### [What you have to do]
Report each line of the entries below that contains the string "pixels", copying every such line in full. Treat the match as case-sensitive.

(Items listed in a dataset)

* START *

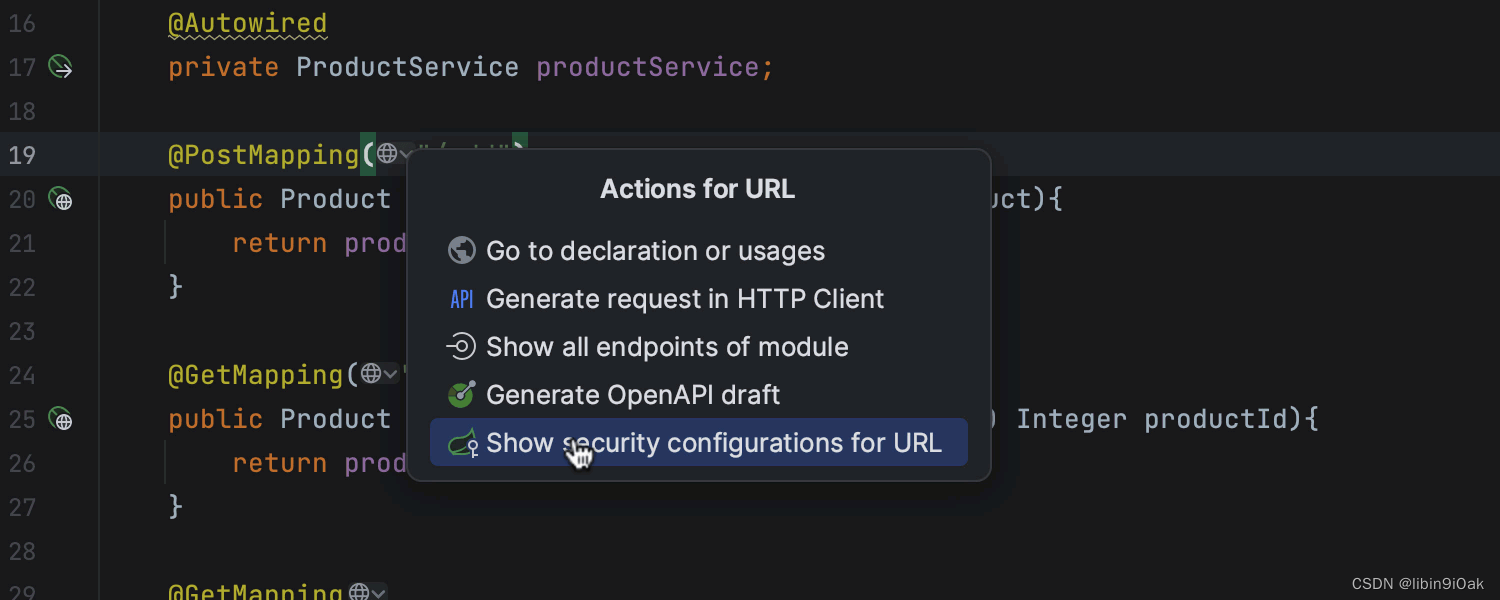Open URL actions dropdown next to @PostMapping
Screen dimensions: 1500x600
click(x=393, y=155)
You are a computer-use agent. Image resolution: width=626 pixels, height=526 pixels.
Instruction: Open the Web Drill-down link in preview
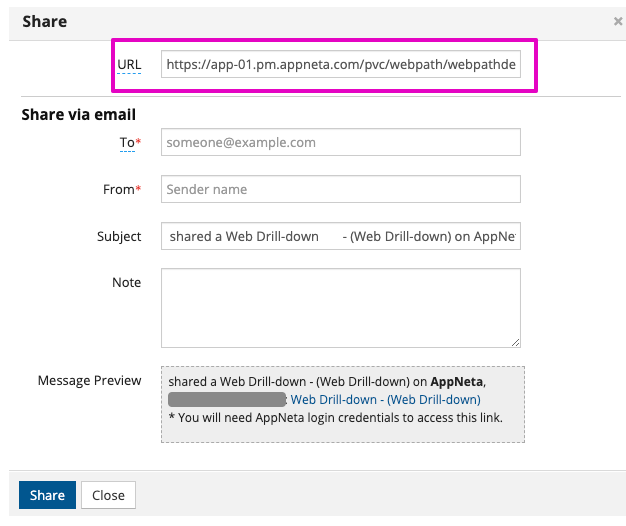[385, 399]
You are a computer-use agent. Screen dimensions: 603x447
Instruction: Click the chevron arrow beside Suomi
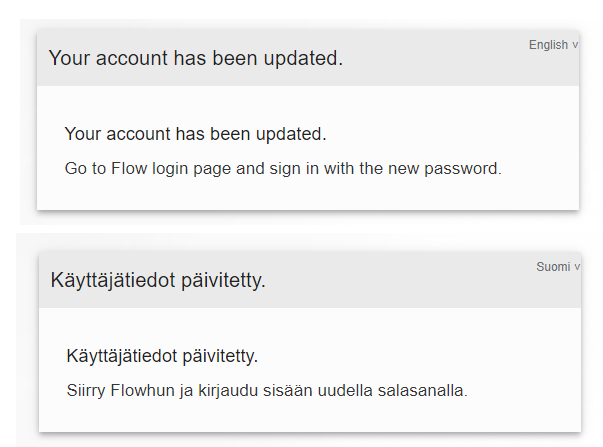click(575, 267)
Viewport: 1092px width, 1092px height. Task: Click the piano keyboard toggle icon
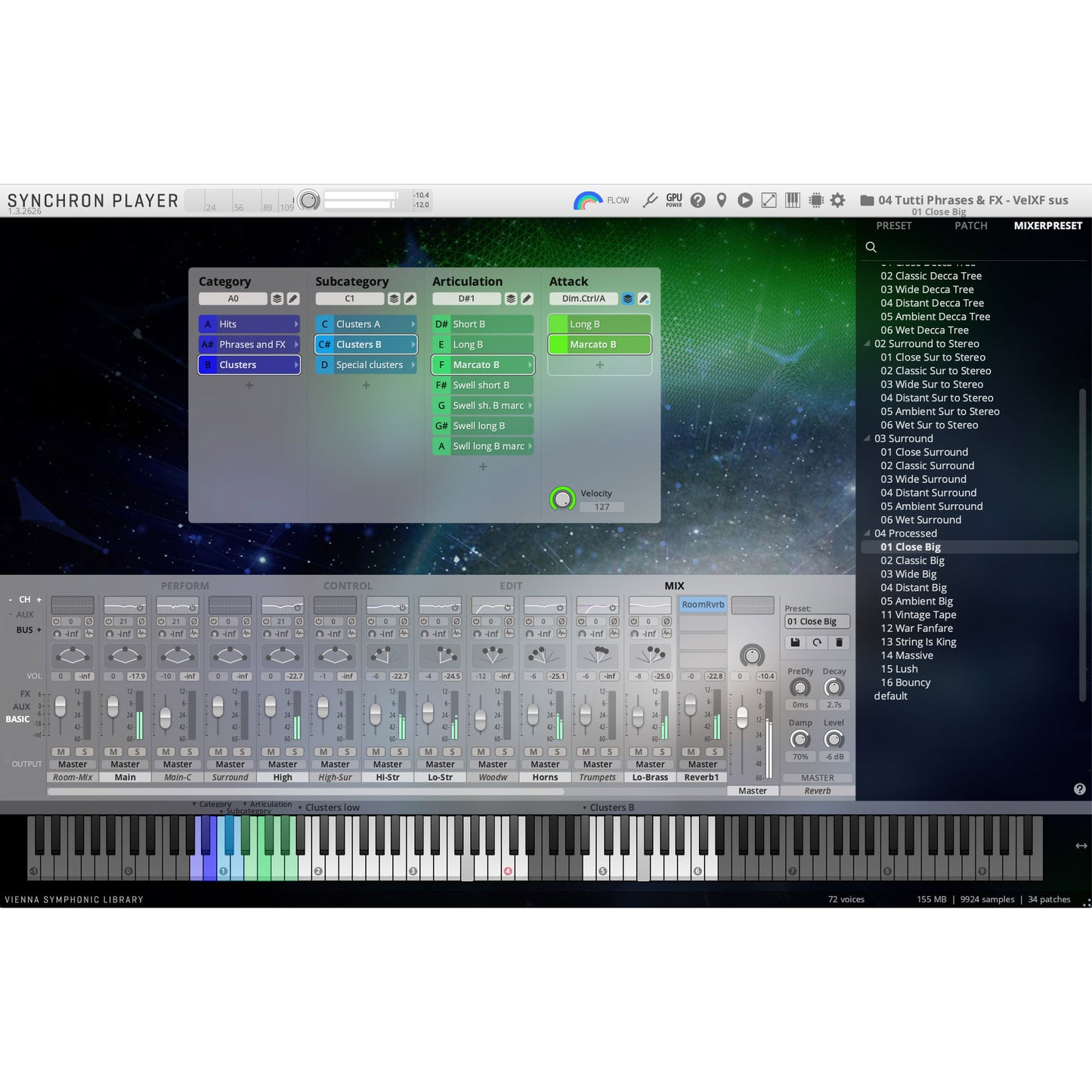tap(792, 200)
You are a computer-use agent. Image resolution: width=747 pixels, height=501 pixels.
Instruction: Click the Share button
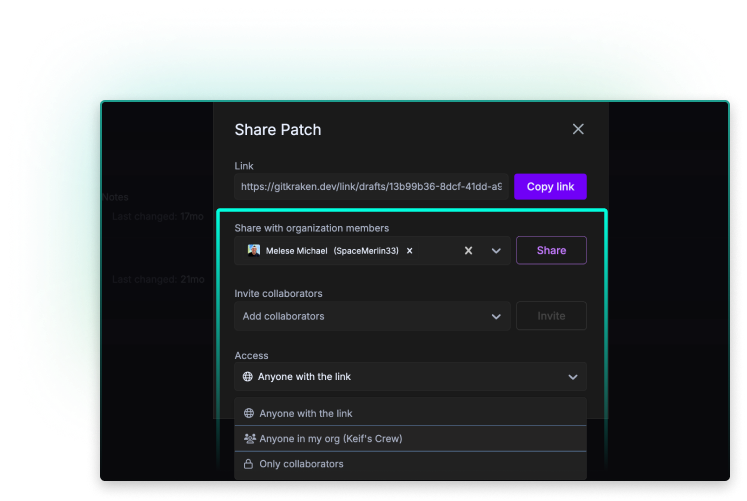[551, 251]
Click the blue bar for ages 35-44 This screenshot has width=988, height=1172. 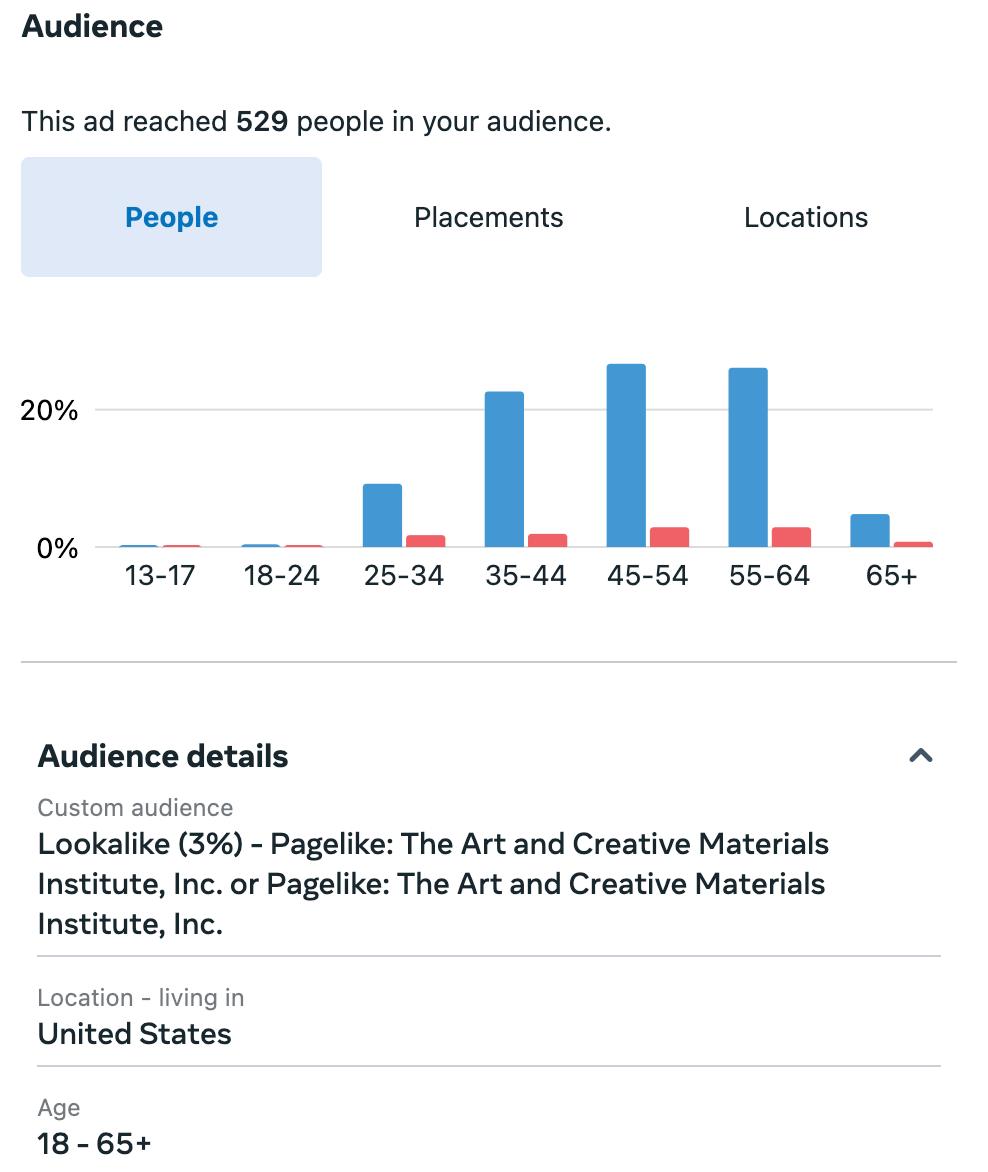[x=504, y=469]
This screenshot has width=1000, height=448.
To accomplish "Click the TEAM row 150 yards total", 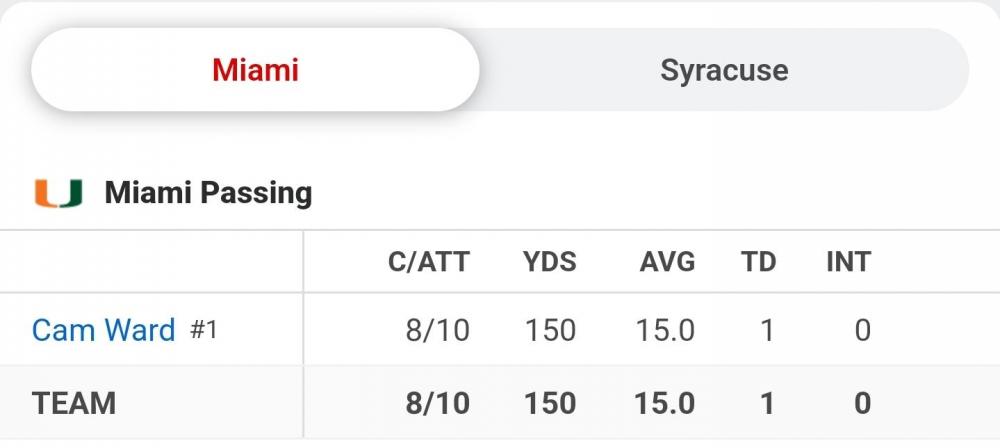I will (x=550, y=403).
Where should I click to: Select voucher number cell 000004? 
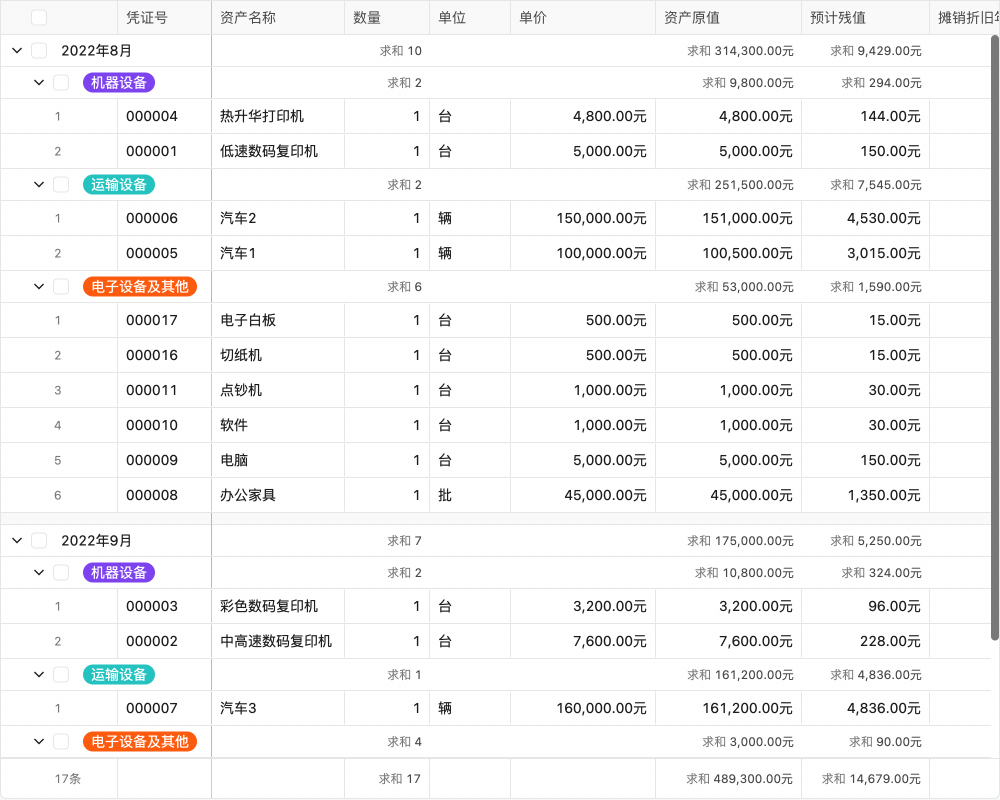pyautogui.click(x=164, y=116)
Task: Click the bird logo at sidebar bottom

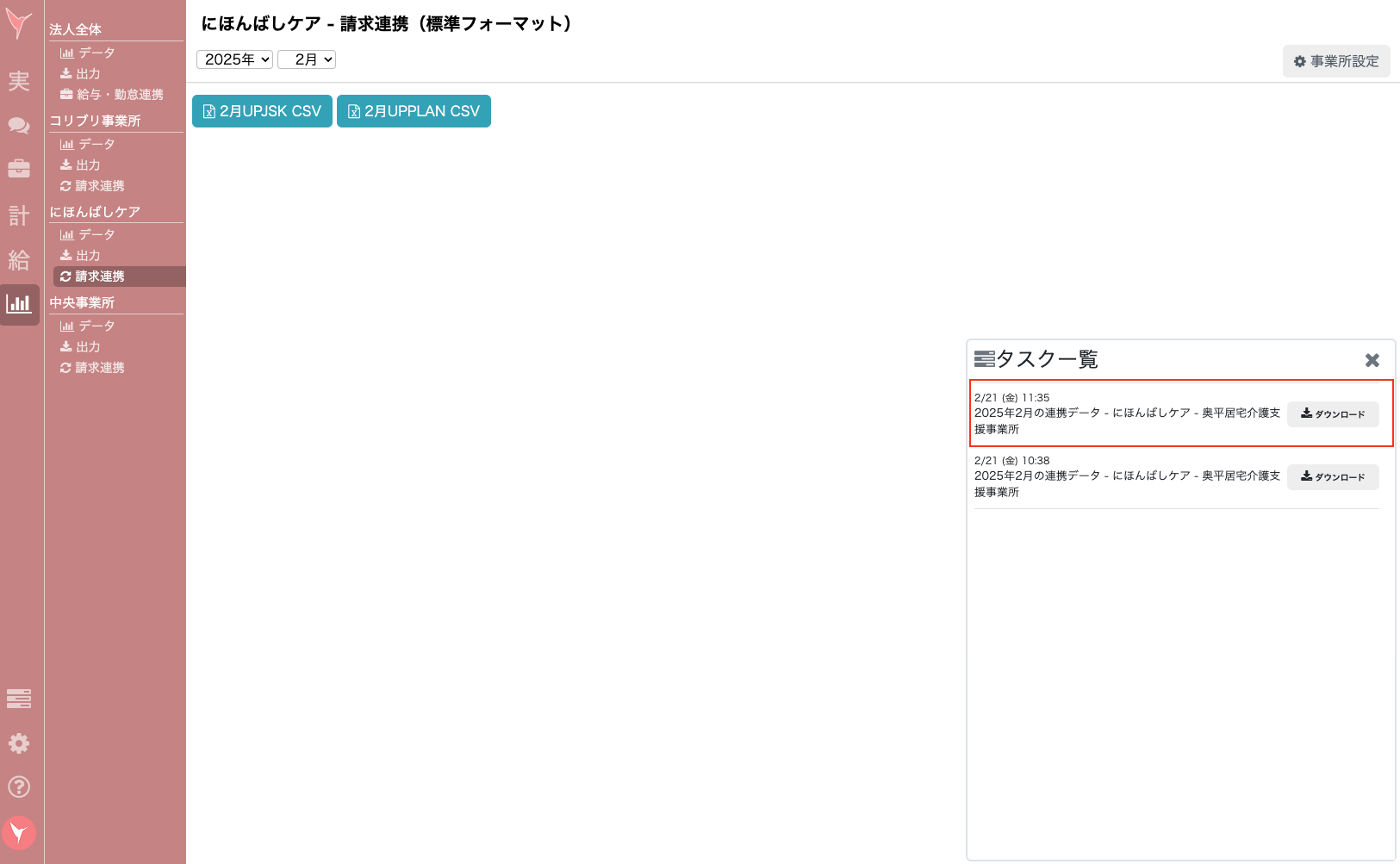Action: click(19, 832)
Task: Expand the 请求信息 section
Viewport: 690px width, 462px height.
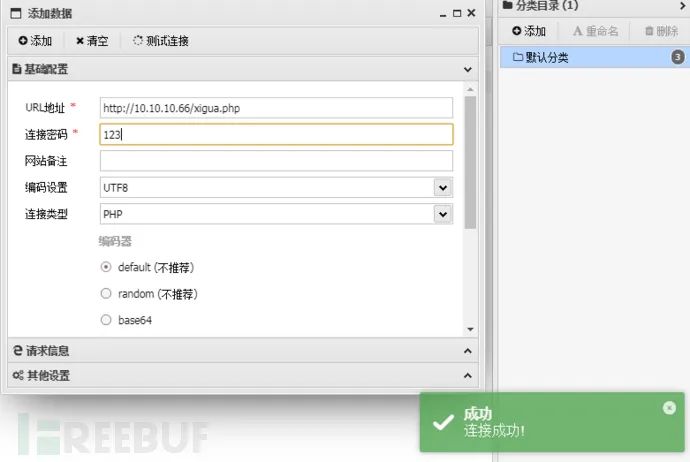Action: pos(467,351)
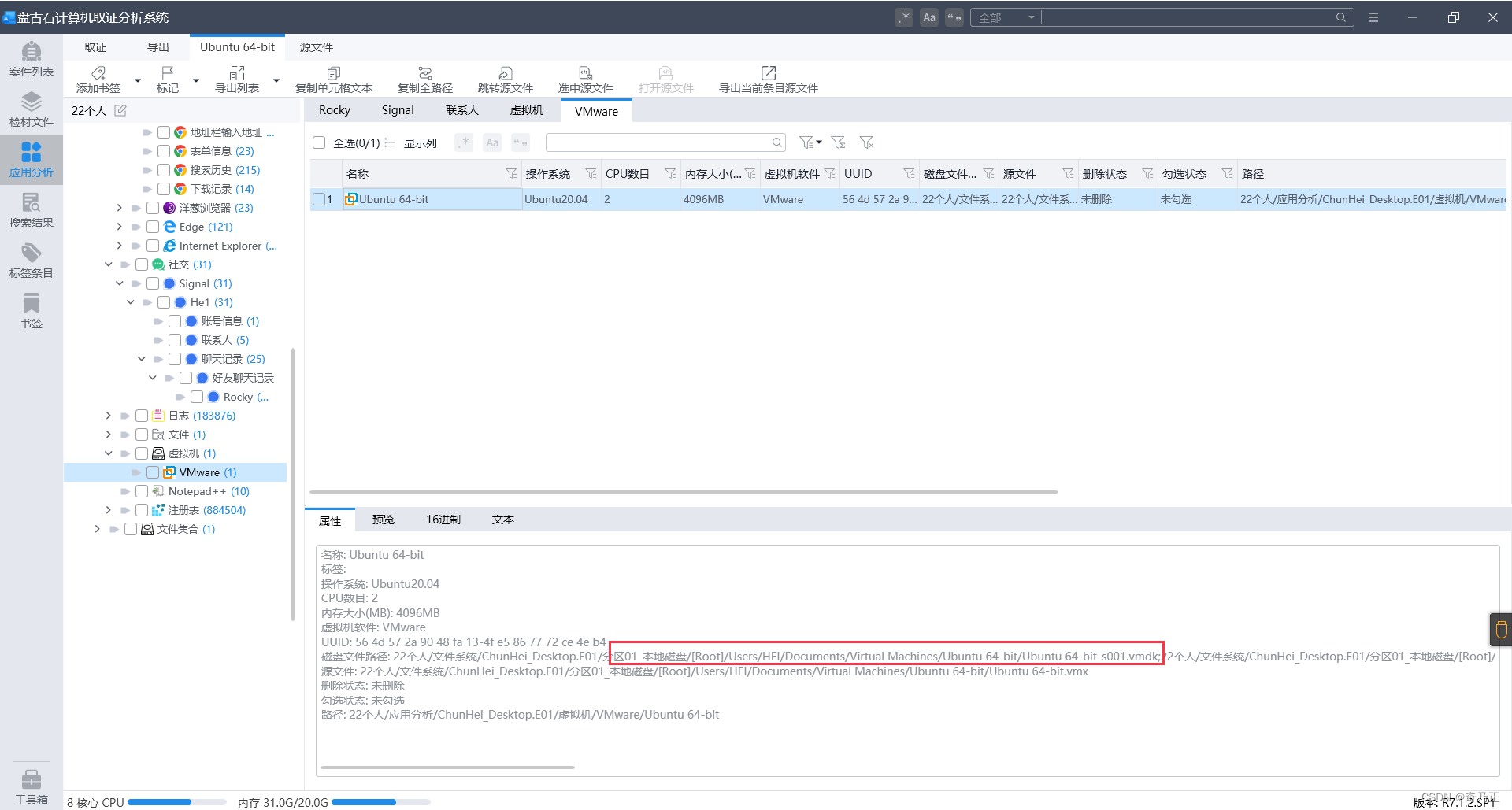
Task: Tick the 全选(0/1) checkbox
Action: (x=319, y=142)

* END *

### [Exercise solution]
You are a computer-use agent. Image resolution: width=626 pixels, height=526 pixels.
You are a computer-use agent. Image resolution: width=747 pixels, height=501 pixels.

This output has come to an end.